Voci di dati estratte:
■ ■ ■ ■ ■ ■ ■
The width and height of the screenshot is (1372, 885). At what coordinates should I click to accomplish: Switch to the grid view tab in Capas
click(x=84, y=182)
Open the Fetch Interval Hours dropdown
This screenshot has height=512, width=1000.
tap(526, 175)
■ ■ ■ ■ ■ ■ ■
Cosa si chiede: Seleziona ogni riga delle voci sopra in cui compare la stringa "width", distinguendo tra maiuscole e minuscole.

Risposta al compito:
The width and height of the screenshot is (1372, 885). At what coordinates should I click to accomplish: Switch to the grid view tab in Capas
This screenshot has height=512, width=1000.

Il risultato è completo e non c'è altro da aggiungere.